Class: Wikitext::Parser

Inherits:
Object
  • Object
show all
Defined in:
doc/rdoc.rb

Overview

Attributes

line_ending (String)

The line ending to be used in the generated HTML (defaults to “n”).

The prefix to be prepended to internal links (defaults to “/wiki/”). For example, given an internal_link_prefix of “/wiki/”, the internal link:

[[Apple]]

would be transformed into:

<a href="/wiki/Apple">Apple</a>

The CSS class to be applied to external links (defaults to “external”). For example, given an external_link_class of “external”, the external link:

[http://www.google.com/ the best search engine]

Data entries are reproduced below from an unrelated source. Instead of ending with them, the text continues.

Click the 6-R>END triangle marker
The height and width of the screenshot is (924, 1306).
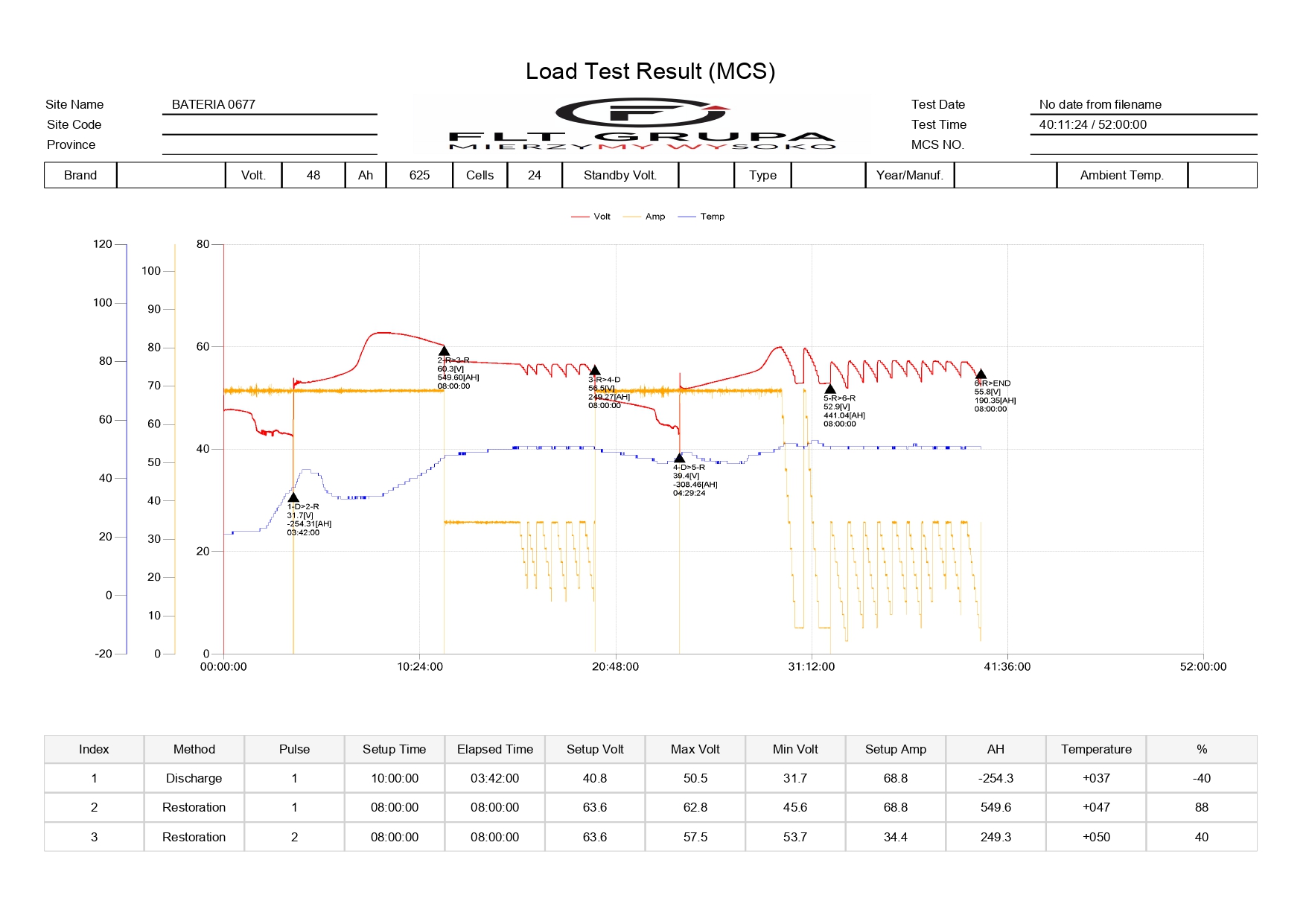(x=981, y=375)
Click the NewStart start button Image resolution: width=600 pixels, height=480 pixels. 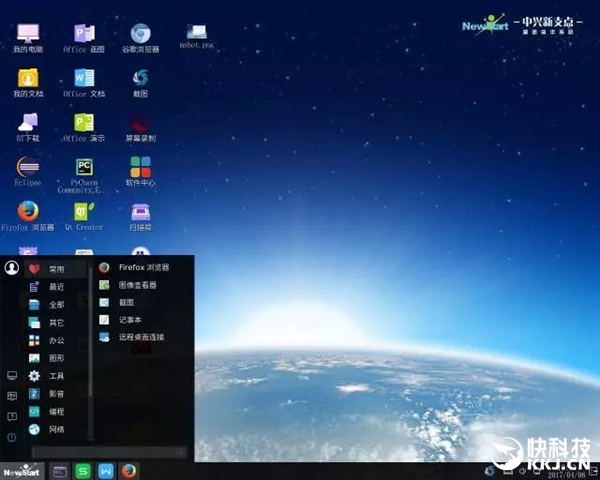[20, 470]
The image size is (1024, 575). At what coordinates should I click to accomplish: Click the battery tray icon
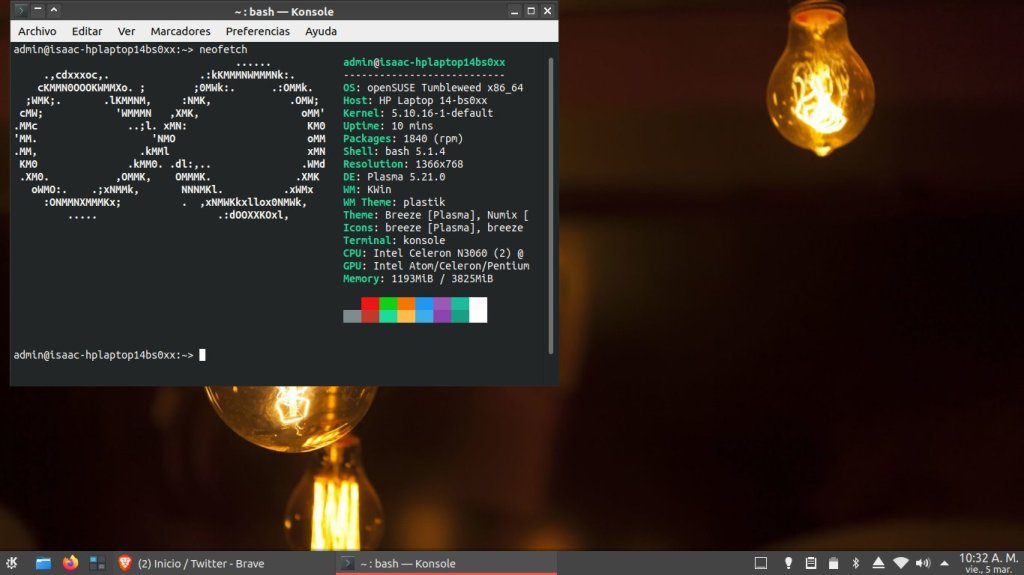click(833, 563)
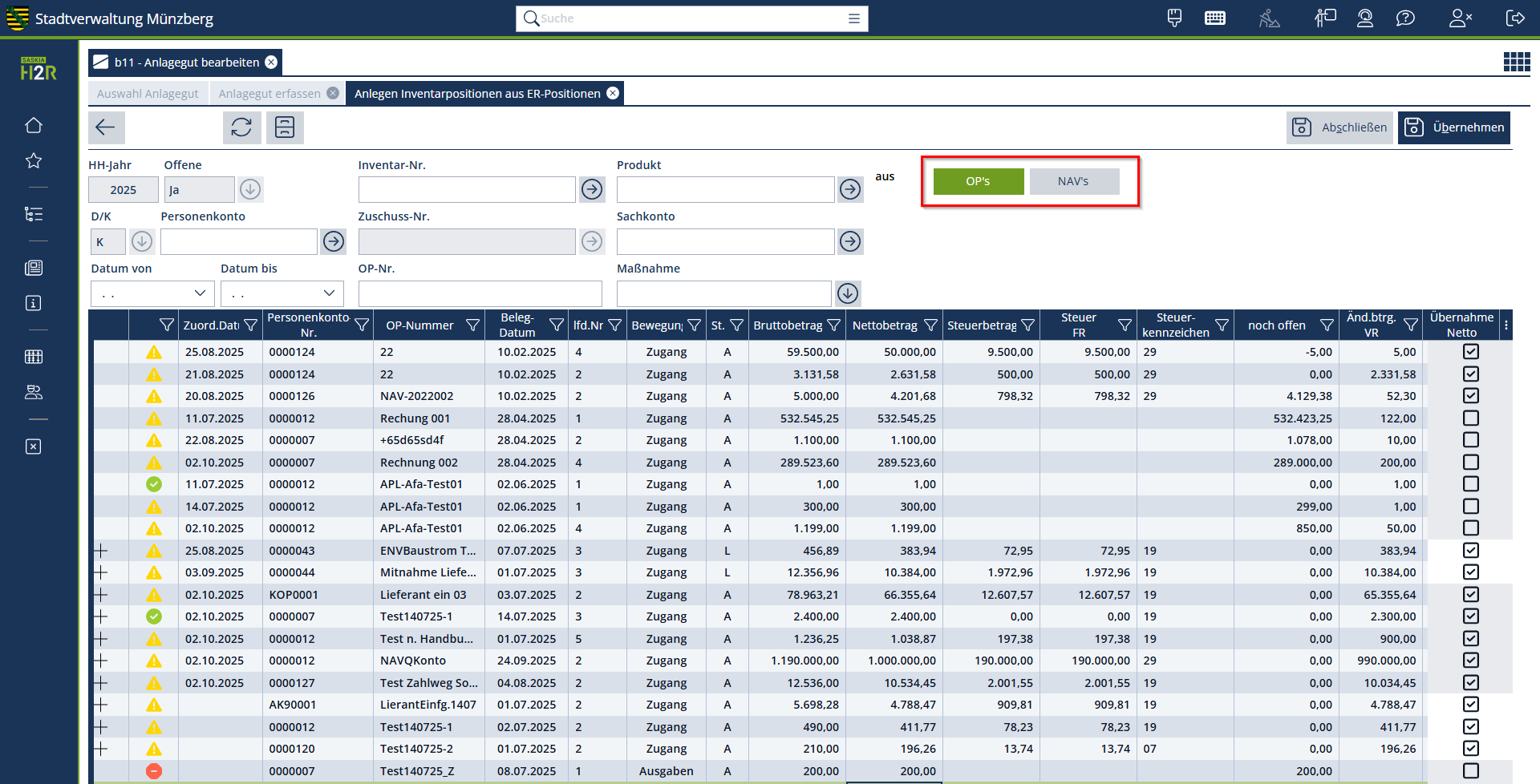Click the filter icon on Bruttobetrag column
1540x784 pixels.
(x=834, y=325)
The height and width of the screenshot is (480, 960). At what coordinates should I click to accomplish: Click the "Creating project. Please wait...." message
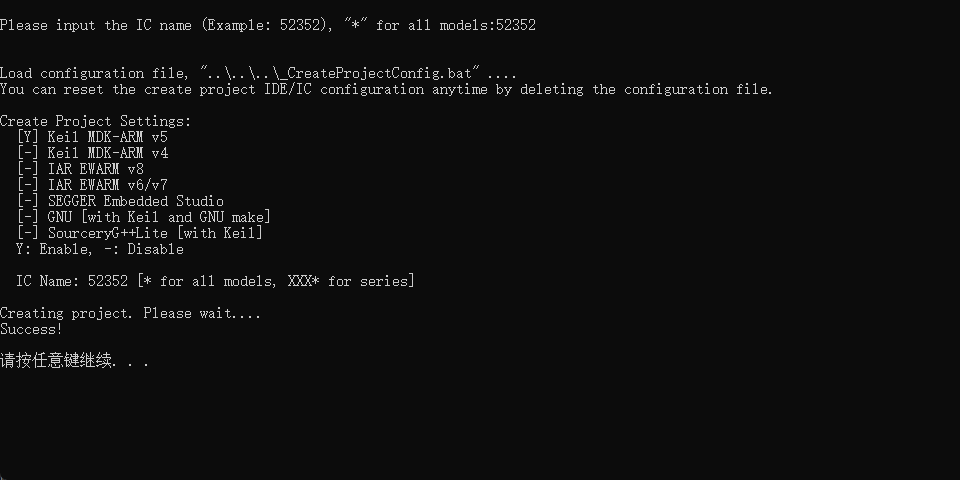[x=130, y=313]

would be transformed into:

<a class="external" href="http://www.google.com/">the best search engine</a>

The rel attribute to be applied to external links (defaults to nil, meaning that no rel attribute is applied). Setting a rel attribute of “nofollow” may be useful for search-engine optimization (see en.wikipedia.org/wiki/Nofollow for more details).

This attribute can be set during initialization:

parser = Wikitext::Parser.new :external_link_rel => 'nofollow'

Or via setting an attribute on the parser:

parser = Wikitext::Parser.new
parser.external_link_rel = 'nofollow'

Or at parse time:

parser = Wikitext::Parser.new
parser.parse input, :external_link_rel => 'nofollow'

Setting external_link_rel to nil suppresses the emission of any previously configured rel attribute:

parser.parse input, :external_link_rel => nil

mailto_class (String)

The CSS class to be applied to external “mailto” links (defaults to “mailto”). For example:

[mailto:user@example.com user@example.com]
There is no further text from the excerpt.